Se ele, que só tomou um pequeno gole dos lucros de seus investimentos, já recebeu tanto, quanto seria no caso de Sua Alteza? No final das contas, pensar muito sobre isso não o ajudaria a ganhar mais. Ser capaz de adquirir tanto dinheiro era um talento em si, e era preciso ser esperto o suficiente para sobreviver nesse ramo. Essa razão foi suficiente para Peter continuar sua amizade com o Príncipe, mesmo que isso significasse que ele teria que suportar frequentemente sua atitude desrespeitosa.
“Você deve pegá-los de qualquer maneira, Sua Alteza! É um crime sério que já devastou várias vítimas!” Exclamou um herdeiro de uma condessa, enquanto começava a recitar frustrado o nome dos autores. A maioria dos nomes eram filhos de famílias nobres que eram membros conhecidos de uma fraternidade, mas também havia nomes desconhecidos na lista.
“Você conhece o Visconde Hardy?

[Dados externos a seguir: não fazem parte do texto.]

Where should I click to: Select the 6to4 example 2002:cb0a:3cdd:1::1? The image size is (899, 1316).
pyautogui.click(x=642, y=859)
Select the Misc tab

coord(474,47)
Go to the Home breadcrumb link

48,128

Ele foi uma das vítimas mais infelizes, toda a sua fortuna foi levada. Talvez ele esteja prestes a cometer suicídio com uma pistola agora mesmo.”
‘Hardy?’ Os murmúrios tediosos dos nobres afetados terminaram com um nome desconhecido que ele nunca tinha ouvido antes.
‘Talvez se possa considerar o Visconde como o maior idiota de todas as vítimas tolas.’ Bjorn pensou. Com um cigarro aceso na mão, ele virou os olhos para o jardim por cima da grade do terraço. Através da fumaça enevoada, as flores coloridas da primavera que estavam em plena floração eram visíveis contra a água que subia. Ele estava admirando lentamente a paisagem com o olhar quando, de repente, sua visão parou em um determinado canteiro que tinha pequenas flores brancas.
‘Lírio-do-vale.’
Seus olhos, que estavam fitando a flor, se estreitaram levemente ao lembrar seu nome. Era a mesma flor que Gladys carregava durante o casamento deles. Graças a isso, o lírio-do-vale, apelidado de flor da Princesa Herdeira, foi amado por muitos a ponto de haver escassez de fornecimento por um tempo. Claro, sua popularidade não durou muito e desapareceu em menos de um ano.
‘Hmm… aquela moça interessante na estação usava um chapéu adornado com essa flor que já passou da moda.’ Bjorn pensou enquanto cantarolava a valsa que tocava no salão enquanto expelia a fumaça de seu cigarro.
‘Não admira…’
Ele desviou o olhar do canteiro sem arrependimentos e olhou para a lua branca pendurada no céu noturno.
Mesmo que ele desviasse sua atenção daquela flor, parece que ele ainda continuaria a encontrar coisas relacionadas a Gladys; como uma espécie de maldição lançada sobre ele.